» REQUIRED WORK
Extract every line of the data below verbatim, preserving the original order and wording.

» ENTRIES PROVIDED

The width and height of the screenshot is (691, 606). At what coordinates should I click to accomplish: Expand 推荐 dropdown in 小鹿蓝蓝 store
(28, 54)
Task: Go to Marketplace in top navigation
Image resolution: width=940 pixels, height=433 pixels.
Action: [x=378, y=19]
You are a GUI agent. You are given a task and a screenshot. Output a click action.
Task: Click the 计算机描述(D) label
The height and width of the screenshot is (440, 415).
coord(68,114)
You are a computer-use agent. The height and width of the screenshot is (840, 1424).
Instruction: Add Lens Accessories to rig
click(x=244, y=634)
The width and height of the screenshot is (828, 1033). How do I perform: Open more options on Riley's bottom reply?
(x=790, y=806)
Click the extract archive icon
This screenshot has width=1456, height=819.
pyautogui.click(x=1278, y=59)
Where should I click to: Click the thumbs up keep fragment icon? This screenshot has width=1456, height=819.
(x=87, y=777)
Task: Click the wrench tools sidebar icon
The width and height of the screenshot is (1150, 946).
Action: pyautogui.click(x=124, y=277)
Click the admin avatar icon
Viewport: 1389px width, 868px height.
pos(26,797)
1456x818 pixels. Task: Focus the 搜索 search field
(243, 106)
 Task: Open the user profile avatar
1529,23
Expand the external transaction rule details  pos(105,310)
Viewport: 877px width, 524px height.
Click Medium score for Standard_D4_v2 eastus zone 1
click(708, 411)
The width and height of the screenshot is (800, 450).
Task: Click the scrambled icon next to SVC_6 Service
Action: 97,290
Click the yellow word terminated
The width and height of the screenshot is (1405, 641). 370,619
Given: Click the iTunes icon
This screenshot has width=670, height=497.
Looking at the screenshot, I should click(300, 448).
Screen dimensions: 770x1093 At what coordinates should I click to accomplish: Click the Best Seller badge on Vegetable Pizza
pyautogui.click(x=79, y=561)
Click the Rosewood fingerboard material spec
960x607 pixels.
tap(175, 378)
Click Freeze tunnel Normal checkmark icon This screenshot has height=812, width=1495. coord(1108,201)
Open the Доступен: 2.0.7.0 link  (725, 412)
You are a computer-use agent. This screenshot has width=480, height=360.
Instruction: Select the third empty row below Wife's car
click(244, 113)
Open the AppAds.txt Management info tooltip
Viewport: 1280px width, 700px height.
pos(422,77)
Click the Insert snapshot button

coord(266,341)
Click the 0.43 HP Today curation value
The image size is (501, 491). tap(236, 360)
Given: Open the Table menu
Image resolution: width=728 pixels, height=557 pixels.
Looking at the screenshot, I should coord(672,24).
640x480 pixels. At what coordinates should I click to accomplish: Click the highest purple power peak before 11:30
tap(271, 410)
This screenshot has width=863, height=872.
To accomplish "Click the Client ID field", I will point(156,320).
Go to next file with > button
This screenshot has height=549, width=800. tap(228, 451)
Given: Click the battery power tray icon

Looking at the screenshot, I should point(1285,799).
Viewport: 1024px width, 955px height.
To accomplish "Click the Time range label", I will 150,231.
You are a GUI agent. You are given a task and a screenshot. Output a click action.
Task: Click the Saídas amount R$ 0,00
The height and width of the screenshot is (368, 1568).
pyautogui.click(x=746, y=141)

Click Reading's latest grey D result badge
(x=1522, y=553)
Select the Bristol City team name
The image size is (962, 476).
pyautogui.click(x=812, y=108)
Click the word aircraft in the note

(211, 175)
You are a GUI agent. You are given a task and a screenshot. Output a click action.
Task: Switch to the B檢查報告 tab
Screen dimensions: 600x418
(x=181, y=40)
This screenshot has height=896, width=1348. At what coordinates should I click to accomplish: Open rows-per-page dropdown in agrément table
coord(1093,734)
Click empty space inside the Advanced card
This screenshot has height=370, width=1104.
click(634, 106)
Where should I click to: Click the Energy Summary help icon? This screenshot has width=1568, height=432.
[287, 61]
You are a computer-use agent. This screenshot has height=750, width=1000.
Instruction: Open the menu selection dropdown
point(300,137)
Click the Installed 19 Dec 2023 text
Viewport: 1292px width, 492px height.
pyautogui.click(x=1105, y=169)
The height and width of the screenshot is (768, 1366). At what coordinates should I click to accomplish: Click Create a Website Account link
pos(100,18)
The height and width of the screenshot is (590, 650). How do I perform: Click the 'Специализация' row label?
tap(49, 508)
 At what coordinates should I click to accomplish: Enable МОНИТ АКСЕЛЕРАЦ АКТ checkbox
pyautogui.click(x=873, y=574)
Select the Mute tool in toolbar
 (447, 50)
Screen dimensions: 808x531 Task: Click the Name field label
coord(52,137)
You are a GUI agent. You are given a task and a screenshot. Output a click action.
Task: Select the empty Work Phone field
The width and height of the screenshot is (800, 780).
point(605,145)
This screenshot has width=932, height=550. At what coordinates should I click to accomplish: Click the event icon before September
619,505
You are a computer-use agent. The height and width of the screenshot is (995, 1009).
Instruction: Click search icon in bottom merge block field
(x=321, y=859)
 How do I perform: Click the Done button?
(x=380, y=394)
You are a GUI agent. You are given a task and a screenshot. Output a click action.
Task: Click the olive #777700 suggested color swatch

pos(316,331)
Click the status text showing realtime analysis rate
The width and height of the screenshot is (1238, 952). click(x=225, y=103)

» WRITTEN SOLUTION
The width and height of the screenshot is (691, 606). At what coordinates should I click to accomplish: Expand 推荐 dropdown in 小鹿蓝蓝 store
(28, 54)
Task: Go to Marketplace in top navigation
Image resolution: width=940 pixels, height=433 pixels.
Action: [x=378, y=19]
You are a GUI agent. You are given a task and a screenshot. Output a click action.
Task: Click the 计算机描述(D) label
The height and width of the screenshot is (440, 415).
coord(68,114)
You are a computer-use agent. The height and width of the screenshot is (840, 1424).
Instruction: Add Lens Accessories to rig
click(x=244, y=634)
The width and height of the screenshot is (828, 1033). How do I perform: Open more options on Riley's bottom reply?
(x=790, y=806)
Click the extract archive icon
This screenshot has width=1456, height=819.
pyautogui.click(x=1278, y=59)
Where should I click to: Click the thumbs up keep fragment icon? This screenshot has width=1456, height=819.
(x=87, y=777)
Task: Click the wrench tools sidebar icon
The width and height of the screenshot is (1150, 946).
Action: pyautogui.click(x=124, y=277)
Click the admin avatar icon
Viewport: 1389px width, 868px height.
pos(26,797)
1456x818 pixels. Task: Focus the 搜索 search field
(243, 106)
 Task: Open the user profile avatar
1529,23
Expand the external transaction rule details  pos(105,310)
Viewport: 877px width, 524px height.
Click Medium score for Standard_D4_v2 eastus zone 1
click(708, 411)
The width and height of the screenshot is (800, 450).
Task: Click the scrambled icon next to SVC_6 Service
Action: 97,290
Click the yellow word terminated
The width and height of the screenshot is (1405, 641). 370,619
Given: Click the iTunes icon
This screenshot has width=670, height=497.
Looking at the screenshot, I should click(300, 448).
Screen dimensions: 770x1093 At what coordinates should I click to accomplish: Click the Best Seller badge on Vegetable Pizza
pyautogui.click(x=79, y=561)
Click the Rosewood fingerboard material spec
960x607 pixels.
tap(175, 378)
Click Freeze tunnel Normal checkmark icon This screenshot has height=812, width=1495. coord(1108,201)
Open the Доступен: 2.0.7.0 link  (725, 412)
You are a computer-use agent. This screenshot has width=480, height=360.
Instruction: Select the third empty row below Wife's car
click(244, 113)
Open the AppAds.txt Management info tooltip
Viewport: 1280px width, 700px height.
pos(422,77)
Click the Insert snapshot button

coord(266,341)
Click the 0.43 HP Today curation value
The image size is (501, 491). tap(236, 360)
Given: Open the Table menu
Image resolution: width=728 pixels, height=557 pixels.
Looking at the screenshot, I should coord(672,24).
640x480 pixels. At what coordinates should I click to accomplish: Click the highest purple power peak before 11:30
tap(271, 410)
This screenshot has width=863, height=872.
To accomplish "Click the Client ID field", I will point(156,320).
Go to next file with > button
This screenshot has height=549, width=800. tap(228, 451)
Given: Click the battery power tray icon

Looking at the screenshot, I should point(1285,799).
Viewport: 1024px width, 955px height.
To accomplish "Click the Time range label", I will 150,231.
You are a GUI agent. You are given a task and a screenshot. Output a click action.
Task: Click the Saídas amount R$ 0,00
The height and width of the screenshot is (368, 1568).
pyautogui.click(x=746, y=141)

Click Reading's latest grey D result badge
(x=1522, y=553)
Select the Bristol City team name
The image size is (962, 476).
pyautogui.click(x=812, y=108)
Click the word aircraft in the note

(211, 175)
You are a GUI agent. You are given a task and a screenshot. Output a click action.
Task: Switch to the B檢查報告 tab
Screen dimensions: 600x418
(x=181, y=40)
This screenshot has height=896, width=1348. At what coordinates should I click to accomplish: Open rows-per-page dropdown in agrément table
coord(1093,734)
Click empty space inside the Advanced card
This screenshot has height=370, width=1104.
click(634, 106)
Where should I click to: Click the Energy Summary help icon? This screenshot has width=1568, height=432.
[287, 61]
You are a computer-use agent. This screenshot has height=750, width=1000.
Instruction: Open the menu selection dropdown
point(300,137)
Click the Installed 19 Dec 2023 text
Viewport: 1292px width, 492px height.
pyautogui.click(x=1105, y=169)
The height and width of the screenshot is (768, 1366). At what coordinates should I click to accomplish: Click Create a Website Account link
pos(100,18)
The height and width of the screenshot is (590, 650). How do I perform: Click the 'Специализация' row label?
tap(49, 508)
 At what coordinates should I click to accomplish: Enable МОНИТ АКСЕЛЕРАЦ АКТ checkbox
pyautogui.click(x=873, y=574)
Select the Mute tool in toolbar
 (447, 50)
Screen dimensions: 808x531 Task: Click the Name field label
coord(52,137)
You are a GUI agent. You are given a task and a screenshot. Output a click action.
Task: Select the empty Work Phone field
The width and height of the screenshot is (800, 780).
point(605,145)
This screenshot has width=932, height=550. At what coordinates should I click to accomplish: Click the event icon before September
619,505
You are a computer-use agent. The height and width of the screenshot is (995, 1009).
Instruction: Click search icon in bottom merge block field
(x=321, y=859)
 How do I perform: Click the Done button?
(x=380, y=394)
You are a GUI agent. You are given a task and a screenshot. Output a click action.
Task: Click the olive #777700 suggested color swatch

pos(316,331)
Click the status text showing realtime analysis rate
The width and height of the screenshot is (1238, 952). click(x=225, y=103)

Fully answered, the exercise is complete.